# Setting up UberXL ONLY vehicle



## JimKE (Oct 28, 2016)

I wrote to Support and they set up a second vehicle on my account (+tag+) to receive *UberXL* requests *only*. I have an XL vehicle, and this gives me the option of going online for X/XL, or just XL alone.

Great...but it doesn't work. The first time I tried it, the first request I got was for a Pool ride. Automatically thinking it was XL, I accepted and took the nice lady where she wanted to go. Didn't realize it was Pool until I checked my payments statement.

Today, I tried XL only again. I got an XL request, but it was immediately canceled. Then, boom -- TWO pool rides with the riders standing right next to each other.

I've already written to Support again, but I have two questions for the learned techies here:

Is there any way for me to test the option when they fix it -- other than just seeing what happens?
Is there any way for me to set it up myself?
Thanks in advance for any help.


----------



## JimKE (Oct 28, 2016)

Got a response from Support -- actually legibly written for once! 

In response to my complaint that my +tag+ account DOES NOT WORK, they say they checked and I am already set up for XL only on the +tag+ account!

In other words, they didn't really read my request for help.


----------



## JimKE (Oct 28, 2016)

Sent another request to support and this time someone actually at least read it. Here's the reply I got:

_"So sorry to hear about this issue with your vehicle, Jim. Glad to help. Upon checking here, it seems that there are some incorrect tagging on your vehicle here in our system that's why you are still receiving uberPOOL or uberX requests from your uberXL ONLY option. No worries, I've gone ahead and made sure that your vehicle (+tag+) is set up to receive uberXL only trips.

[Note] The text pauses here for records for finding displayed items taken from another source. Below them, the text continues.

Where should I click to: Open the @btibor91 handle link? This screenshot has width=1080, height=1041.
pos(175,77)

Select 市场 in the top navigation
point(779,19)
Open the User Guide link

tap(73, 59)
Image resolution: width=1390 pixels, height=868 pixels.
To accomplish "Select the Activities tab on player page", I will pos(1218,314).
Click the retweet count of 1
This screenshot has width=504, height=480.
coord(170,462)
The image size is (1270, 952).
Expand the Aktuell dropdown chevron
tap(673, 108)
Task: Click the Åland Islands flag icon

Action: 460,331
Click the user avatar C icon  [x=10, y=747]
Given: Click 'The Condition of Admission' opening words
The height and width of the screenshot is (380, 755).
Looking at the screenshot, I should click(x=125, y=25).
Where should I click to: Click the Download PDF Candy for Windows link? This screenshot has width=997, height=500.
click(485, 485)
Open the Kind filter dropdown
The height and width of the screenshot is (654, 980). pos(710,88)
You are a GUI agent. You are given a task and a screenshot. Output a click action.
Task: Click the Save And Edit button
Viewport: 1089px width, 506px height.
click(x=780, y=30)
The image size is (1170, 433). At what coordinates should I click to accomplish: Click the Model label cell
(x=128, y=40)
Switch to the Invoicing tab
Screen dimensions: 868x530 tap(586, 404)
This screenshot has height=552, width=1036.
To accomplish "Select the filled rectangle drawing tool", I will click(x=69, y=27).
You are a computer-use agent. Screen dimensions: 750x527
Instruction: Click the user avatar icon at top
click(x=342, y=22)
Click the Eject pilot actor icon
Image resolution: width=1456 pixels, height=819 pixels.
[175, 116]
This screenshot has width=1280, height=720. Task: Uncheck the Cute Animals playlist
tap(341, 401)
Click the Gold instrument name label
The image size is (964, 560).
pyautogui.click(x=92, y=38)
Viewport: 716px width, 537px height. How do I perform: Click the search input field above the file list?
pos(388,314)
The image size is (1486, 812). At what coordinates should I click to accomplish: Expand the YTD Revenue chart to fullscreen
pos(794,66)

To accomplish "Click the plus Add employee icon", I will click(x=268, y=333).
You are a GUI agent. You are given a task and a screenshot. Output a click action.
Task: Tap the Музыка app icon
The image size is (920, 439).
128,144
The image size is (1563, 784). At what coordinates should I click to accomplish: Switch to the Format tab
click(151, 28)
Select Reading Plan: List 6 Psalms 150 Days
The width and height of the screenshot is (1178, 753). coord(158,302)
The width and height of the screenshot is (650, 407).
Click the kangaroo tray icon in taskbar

Please remember to restart your phone before going online to make sure that your app is updated with these changes. If there's anything else we can help you with, please let us know."
_
We'll see. I'll try again tomorrow.


----------



## steveK2016 (Jul 31, 2016)

It took a couple of rounds before they get my select only profile right. Theyll get there.... Eventually


----------



## Jzaktoo (Dec 23, 2016)

Just hope you get XL only trips. Since the last user app update in the Miami market it is hard to find the XL request as it is all the way at the end. And most pax don't know how to navigate the updated app.


----------



## JimKE (Oct 28, 2016)

Jzaktoo said:


> Just hope you get XL only trips. Since the last user app update in the Miami market it is hard to find the XL request as it is all the way at the end. And most pax don't know how to navigate the updated app.


You're certainly right about that! Pool/X first, then Lux/LuxSUV to scare the pee out of them, and finally XL...if you swipe enough times.

That said, I have had several XL pings on X/XL. I don't actually use XL-only much.


----------